Voices In The Park by Anthony Browne Analysis

Have you ever wanted to go back and redo old work? A Walk In The Park is one of Anthony Browne’s earliest picture books — his second published after Through The Magic Mirror. Twenty years later (in 1998), Browne decided to redo this book in Postmodern style. Now it is called Voices In The Park. In the earlier title, postmodern elements are nascently evident. Look closely and you’ll find minor elements that don’t quite fit the scene. The earlier version has a single voice. The updated book contains four separate voices in first person and is far more surreal.

Surrealism

Like Belgian surrealist artist, Rene Magritte, Browne uses the same symbol over and over to convey meaning.

Surreal‘ in everyday English means ‘I didn’t understand it’. But in relation to works of art, surreal means literally ‘over and above’, ‘more’. The word refers to art which makes use of paradoxes, riddles and allusions. Something in the work is ‘superimposed’ over the naïve reading. ‘Surreal’ means the viewer must contribute to derive meaning.

Surrealists put disparate objects together. In doing so, they help their audience to see objects we usually take for granted in a new way. The word for this is ‘defamiliarisation‘.

I use surrealism a lot is because I was very affected by surrealist paintings when I was young. I also believe children see through surrealist eyes: they are seeing the world for the first time.

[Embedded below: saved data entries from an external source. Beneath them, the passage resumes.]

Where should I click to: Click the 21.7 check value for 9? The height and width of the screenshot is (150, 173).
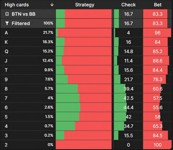[128, 79]

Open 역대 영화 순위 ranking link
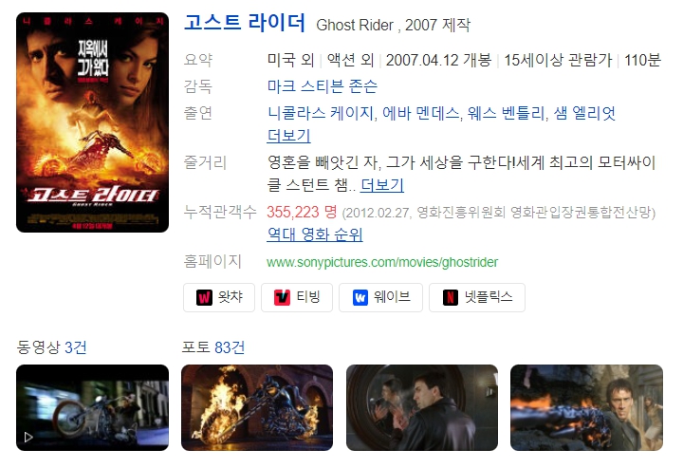(315, 234)
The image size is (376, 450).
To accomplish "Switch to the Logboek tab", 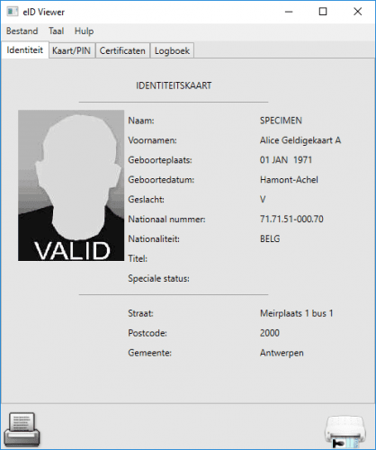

When they see an everyday object for the first time, it can be exciting and mysterious and new.

Anthony Browne from from the Teaching Books interview

Let’s take a close look at Browne’s illustrations. The seasons are different for different characters, even though it’s the same bench.

(There are a couple of characters but at first we see them from behind.)

The friendship between the children is blooming, but Browne highlights the difference in class between the two families. There’s the very working class Mr Smith (indicated by clothing, speech, home), and the wealthy status of Mrs Smith.

Metafictive Devices

Metafiction is a type of fiction which draws attention to its status as a work of art.  We know as readers that we’re being played with as a reader. But we go along with it. The update is deliberately staged and artificial.

The animals still have an animalness about them even though they’re obviously meant to be humans. We associate gorillas with ‘big, tough, strong’, therefore ‘big, tough, strong’ nature of humans which then stand for teachers, adults, big people, bullies.

Look at the illustrations and you’ll find bowler hats in trees and so on. What do hats symbolise in this particular story? Hats typically function as a mask — something you wear to present your omote to the world, hiding your ura (to use Japanese terms). The omote is your public self; the ura your private self.

Hats also denote socioeconomic status. In this case, the hats are ‘bowler’, and therefore stand for a particular social class. The boy is being trained by his mother to present a certain, repressed side of himself to the world. Instead of running around like his labrador, he sits sedately by his mother’s side. Eventually the repressive bowler hats disappear from his view as the girl, Smudge, brings out his ura.

Since Voices In The Park was published, the fedora has garnered a reputation for being 1. a more fashionable update on the bowler and 2. a worrisome signal that the wearer may be a m*n’s r*ghts activist. Both are symbols of patriarchy, or aspirationally so.
Men's hat advertisement 1909
Men’s hat advertisement 1909

SETTING OF VOICES IN THE PARK

This story appears to be set in England, though I’ve never seen a big English park as deserted as this one. This park is a representation of the characters’ inner states, in which no one is truly connected to the others. (See also: Loneliness in Art and Storytelling.)

The composition tends to symmetrical. Clearly the symmetry serves to emphasise the inherent equality between human beings; in this park, outside the individuating arena of their homes, everyone is on the same level, literally.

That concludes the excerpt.